Özellikle son on yıldır “iktidar olmak için sağdan oy almalıyız” mantığı üzerinden kurgulanan siyasi anlayış ve ideolojik sapmalar nedeniyle sol sosyal demokrat söylemlerden tavizler verildi. Hem de sağ iktidarlar iştahla solun söylemlerini kullanmaktan imtina etmezken. Bununla da kalınmadı sağ partilerle kurulan ittifaklar nedeniyle laiklik ilkesi erozyona uğratıldı. Adeta laikliği savunmaktan özenle imtina edildi. Laiklik kavramını bağlamından koparanların tanımladığı laiklik = din düşmanlığı algısı yerleştirildi. Sağın diliyle “dindar”lara ulaşacağız derken “dinci”leri güçlendiren tuhaf bir “kurtuluş” mücadelesi verildi. Sağcılaşmanın yarattığı siyasi atmosferin verdiği sanal güç bazı siyasi hamlelerin misyon olarak görülmesine yol açtı. İktidarın diliyle üretilen siyaset, benimsenen tercih iktidarın tanımlayarak dayattığı düzenin yerleşmesine alan açtı. O dili benimsemiş siyasetçiler o dili ve anlayışı meşrulaştıran sonuçlar üretti. 
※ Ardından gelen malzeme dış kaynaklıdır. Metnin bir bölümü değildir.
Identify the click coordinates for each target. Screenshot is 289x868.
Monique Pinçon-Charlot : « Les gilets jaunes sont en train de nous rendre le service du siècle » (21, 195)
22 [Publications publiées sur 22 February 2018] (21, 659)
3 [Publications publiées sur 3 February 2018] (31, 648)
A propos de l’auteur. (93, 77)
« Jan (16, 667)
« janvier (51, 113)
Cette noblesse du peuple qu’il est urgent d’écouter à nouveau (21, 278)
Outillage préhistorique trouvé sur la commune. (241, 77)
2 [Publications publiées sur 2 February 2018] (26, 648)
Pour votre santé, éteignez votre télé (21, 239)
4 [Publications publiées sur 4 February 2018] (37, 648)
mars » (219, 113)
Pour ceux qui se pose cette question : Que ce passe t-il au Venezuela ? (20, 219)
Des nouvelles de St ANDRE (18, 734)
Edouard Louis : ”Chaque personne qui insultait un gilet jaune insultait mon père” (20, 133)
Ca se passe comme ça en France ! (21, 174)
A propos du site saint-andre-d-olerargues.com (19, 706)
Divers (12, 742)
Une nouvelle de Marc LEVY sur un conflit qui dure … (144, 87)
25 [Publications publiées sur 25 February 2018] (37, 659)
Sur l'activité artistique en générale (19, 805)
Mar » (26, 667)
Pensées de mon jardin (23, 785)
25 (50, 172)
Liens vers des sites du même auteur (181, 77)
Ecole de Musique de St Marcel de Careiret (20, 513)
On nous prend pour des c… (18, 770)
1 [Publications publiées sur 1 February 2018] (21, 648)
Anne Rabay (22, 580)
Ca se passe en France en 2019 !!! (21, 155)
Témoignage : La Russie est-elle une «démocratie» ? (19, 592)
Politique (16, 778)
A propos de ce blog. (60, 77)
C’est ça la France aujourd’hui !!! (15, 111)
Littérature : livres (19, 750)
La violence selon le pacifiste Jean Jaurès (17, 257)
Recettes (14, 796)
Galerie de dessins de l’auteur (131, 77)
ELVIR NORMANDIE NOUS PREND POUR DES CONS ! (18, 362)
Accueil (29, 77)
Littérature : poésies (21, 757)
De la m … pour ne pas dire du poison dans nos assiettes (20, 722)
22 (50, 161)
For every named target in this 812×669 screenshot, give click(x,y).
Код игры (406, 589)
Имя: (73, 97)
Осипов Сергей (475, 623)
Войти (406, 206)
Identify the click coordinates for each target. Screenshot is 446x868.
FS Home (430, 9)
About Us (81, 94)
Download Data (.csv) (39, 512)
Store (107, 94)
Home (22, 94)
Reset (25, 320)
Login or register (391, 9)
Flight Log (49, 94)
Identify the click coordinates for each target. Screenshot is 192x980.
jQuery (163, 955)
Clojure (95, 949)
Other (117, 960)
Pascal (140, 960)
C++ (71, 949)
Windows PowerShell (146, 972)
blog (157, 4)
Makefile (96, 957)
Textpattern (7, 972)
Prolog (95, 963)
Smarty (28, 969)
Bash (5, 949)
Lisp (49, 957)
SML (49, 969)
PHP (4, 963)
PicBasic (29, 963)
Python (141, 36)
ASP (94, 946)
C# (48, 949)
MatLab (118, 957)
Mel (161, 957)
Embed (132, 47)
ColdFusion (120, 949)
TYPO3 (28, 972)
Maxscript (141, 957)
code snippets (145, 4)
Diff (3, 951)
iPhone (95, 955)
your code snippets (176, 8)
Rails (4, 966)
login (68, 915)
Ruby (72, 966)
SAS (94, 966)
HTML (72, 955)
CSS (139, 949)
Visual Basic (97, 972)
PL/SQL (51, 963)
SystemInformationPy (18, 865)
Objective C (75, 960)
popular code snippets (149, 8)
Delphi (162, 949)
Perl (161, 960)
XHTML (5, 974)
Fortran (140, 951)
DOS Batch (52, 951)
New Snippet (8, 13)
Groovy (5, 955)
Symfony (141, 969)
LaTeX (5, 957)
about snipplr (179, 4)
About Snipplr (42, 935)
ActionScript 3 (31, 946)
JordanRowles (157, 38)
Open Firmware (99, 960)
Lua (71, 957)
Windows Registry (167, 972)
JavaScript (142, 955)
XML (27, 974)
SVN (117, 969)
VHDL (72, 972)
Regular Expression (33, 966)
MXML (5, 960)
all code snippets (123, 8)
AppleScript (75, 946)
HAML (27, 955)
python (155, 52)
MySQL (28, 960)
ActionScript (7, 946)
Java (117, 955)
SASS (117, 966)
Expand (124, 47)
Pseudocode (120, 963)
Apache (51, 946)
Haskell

30. yılda Sivas Katliamı davası bir kez daha zaman aşımı ile yüz yüze. 2013 yılında zaman aşımına uğratılan dava tam 10 yıldır iç hukuk yolları tükenmesin de AİHM yolu açılmasın diye oyalanırken seçilmişlerin bunu gündeminde tutması gerekir. Basında yer aldığında bile kimsenin dikkatine mazhar olamayan davamızın ikinci ve son uzantısı da bu yıl zaman aşımına uğratılacak. AYM bu dosyayı da koleksiyonuna katarak yıllara meydan okuyacak. Sivas Katliamı davasının adaletsiz kalarak kapanması insanlık suçları içeren nice faili meçhul siyasi cinayetin yanında tozlu raflarda unutulması Gezi davasının, Başbağlar’ın, Roboski’nin, Suruç, Ankara katliamlarının, Tahir Elçi cinayetinin de nicelerinin de kaderi olacaktır. İşte tam da bu nedenle tarihin en gerici meclisinde yeni dönemin siyasi aktörleri parlamento rutinleri dışında kuvvetli, tutarlı ve cesur bir duruşla tutum almalıdır. Seçim sonuçları üzerinden iç kavgalara son vermeli, sadece 1 milyon oy fark ile son anda iktidara tutunan bir lidere zafer alanı açmak yerine oy ve güç kaybı içinde olan iktidarın yanlışlarını gündeme alan, gerçeğin üstüne giderek sahici ve halkın yanında bir siyasetle mücadeleye devam etmelidir.

*Yazar, 26. Dönem Milletvekili, Metin Altıok’un kızı.